Dear Colleagues,
I would like to bring your attention to my latest book published by Stanford University Press (SUP). Titled The Horrors of Adana: Revolution and Violence in the Early Twentieth Century, the book examines the 1909 twin massacres that shook the province of Adana, located in the southern Anatolia region of modern-day Turkey, killing more than 20,000 Armenians and 2,000 Muslims. Images of Adana after the massacres show unprecedented physical destruction of a once prosperous city. Local Armenian businesses, churches, residences and living quarters were totally destroyed. The violence that began in the city of Adana soon spread across the province and poured beyond its borders eastward into the province of Aleppo. In terms of the number of victims, this was the third-largest act of violence perpetrated at the beginning of the twentieth century, following only the Boxer rebellion (1899–1901) and the genocide of the Herero and Nama between 1904 and 1907 in the German colony of southwest Africa. The central Ottoman government immediately sent investigation commissions and established courts-martial to try the perpetrators of the massacres. However, these courts failed to prosecute the main culprits of the massacres—a miscarriage of justice that would have repercussions in the years to come.

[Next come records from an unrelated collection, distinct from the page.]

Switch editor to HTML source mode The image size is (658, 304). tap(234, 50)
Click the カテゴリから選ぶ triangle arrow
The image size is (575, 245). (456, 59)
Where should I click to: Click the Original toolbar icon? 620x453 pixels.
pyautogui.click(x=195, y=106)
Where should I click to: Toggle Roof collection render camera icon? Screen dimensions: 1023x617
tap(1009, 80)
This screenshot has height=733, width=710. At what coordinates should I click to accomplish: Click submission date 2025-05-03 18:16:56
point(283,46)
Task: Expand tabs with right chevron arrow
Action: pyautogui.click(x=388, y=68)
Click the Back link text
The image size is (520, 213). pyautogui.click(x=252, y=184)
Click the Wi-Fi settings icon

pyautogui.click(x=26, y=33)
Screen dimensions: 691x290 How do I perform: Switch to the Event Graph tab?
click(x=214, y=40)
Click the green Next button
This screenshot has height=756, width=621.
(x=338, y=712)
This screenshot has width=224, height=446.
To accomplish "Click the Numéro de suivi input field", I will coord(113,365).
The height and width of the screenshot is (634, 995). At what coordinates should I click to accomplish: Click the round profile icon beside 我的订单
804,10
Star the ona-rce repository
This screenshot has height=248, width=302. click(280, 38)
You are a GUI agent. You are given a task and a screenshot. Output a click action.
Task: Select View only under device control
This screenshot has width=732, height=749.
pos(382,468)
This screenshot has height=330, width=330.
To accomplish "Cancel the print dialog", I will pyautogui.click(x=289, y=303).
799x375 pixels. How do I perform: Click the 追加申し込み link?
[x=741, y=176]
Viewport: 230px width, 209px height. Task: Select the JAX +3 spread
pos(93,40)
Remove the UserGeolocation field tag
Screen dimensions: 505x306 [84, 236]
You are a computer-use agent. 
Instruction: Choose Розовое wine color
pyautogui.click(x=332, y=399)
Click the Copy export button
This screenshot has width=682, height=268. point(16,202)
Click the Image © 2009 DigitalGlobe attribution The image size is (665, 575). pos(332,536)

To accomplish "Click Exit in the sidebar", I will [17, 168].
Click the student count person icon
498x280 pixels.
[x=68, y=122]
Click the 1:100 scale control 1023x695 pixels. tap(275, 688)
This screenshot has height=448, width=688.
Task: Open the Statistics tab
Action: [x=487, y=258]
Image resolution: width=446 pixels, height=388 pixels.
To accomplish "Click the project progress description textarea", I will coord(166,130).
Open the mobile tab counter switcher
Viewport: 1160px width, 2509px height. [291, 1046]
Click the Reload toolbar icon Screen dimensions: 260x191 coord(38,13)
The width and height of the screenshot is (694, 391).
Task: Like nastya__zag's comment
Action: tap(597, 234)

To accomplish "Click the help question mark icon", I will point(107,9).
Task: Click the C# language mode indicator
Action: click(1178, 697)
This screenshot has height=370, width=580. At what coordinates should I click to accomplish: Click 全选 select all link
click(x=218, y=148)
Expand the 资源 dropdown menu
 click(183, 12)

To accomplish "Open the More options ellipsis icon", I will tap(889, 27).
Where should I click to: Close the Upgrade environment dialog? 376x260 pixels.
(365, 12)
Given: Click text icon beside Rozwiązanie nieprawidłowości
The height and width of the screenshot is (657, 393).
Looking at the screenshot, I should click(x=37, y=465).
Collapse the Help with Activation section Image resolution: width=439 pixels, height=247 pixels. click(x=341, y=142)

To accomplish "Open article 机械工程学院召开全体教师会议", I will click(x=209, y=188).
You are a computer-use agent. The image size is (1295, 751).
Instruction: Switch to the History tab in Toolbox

The Horrors of Adana offers one of the first close examinations of these events, analyzing sociopolitical and economic transformations that culminated in a cataclysm of violence. Drawing on primary sources in a dozen languages, the book provides an interdisciplinary approach to understanding the rumors and emotions, public spheres and humanitarian interventions that together informed this complex event. Ultimately, through consideration of the Adana Massacres in micro-historical detail, The Horrors of Adana presents an important macrocosmic understanding of ethnic violence, illuminating how and why ordinary people can become perpetrators.
Despite the significance of these events and the extent of violence and destruction, the Adana Massacres are often left out of historical narratives especially in the historiographies of Ottoman and Middle Eastern studies. Denialists of the Armenian Genocide continue to propagate the provocation thesis regarding these massacres. They view the “events” or the “disturbances” of Adana as a failed uprising by Armenians to bring in European intervention with the aim of erecting the Kingdom of Cilicia. Furthermore, they normalize the resulting violence as a natural byproduct of Armenian “provocations.” Der Matossian offers a necessary corrective to these narratives by arguing that outbreaks like the Adana massacres do not occur sui generis; they are caused by a range of complex, intersecting factors that are deeply rooted in the shifting local and national ground of political and socioeconomic life. The book also addresses the question of how better to understand the Adana massacres in relation to the Armenian Genocide, while bearing in mind their individual trajectories rather than simply viewing the first event as foreshadowing the second.
For more information about the book please visit:
And
https://www.sup.org/books/title/?id=26239
Bedross Der Matossian is the vice-chair, associate professor of Modern Middle East History, and Hymen Rosenberg Professor in Judaic Studies the at Department of History at the University of Nebraska-Lincoln. He is also the president of the Society for Armenian Studies (SAS). Born and raised in Jerusalem, he is a graduate of the Hebrew University of Jerusalem. He completed his Ph.D. in Middle East History in the Department of Middle Eastern, South Asian, and African Studies at Columbia University in 2008. From 2008 to 2010, he was a Lecturer of Middle East History at the Massachusetts Institute of Technology (MIT). He has been appointed as the Dumanian Visiting Professor in the University of Chicago for Spring 2014. He is the author and co-editor of multiple books including the award-winning book Shattered Dreams of Revolution: From Liberty to Violence in the Late Ottoman Empire (Stanford University Press, 2014).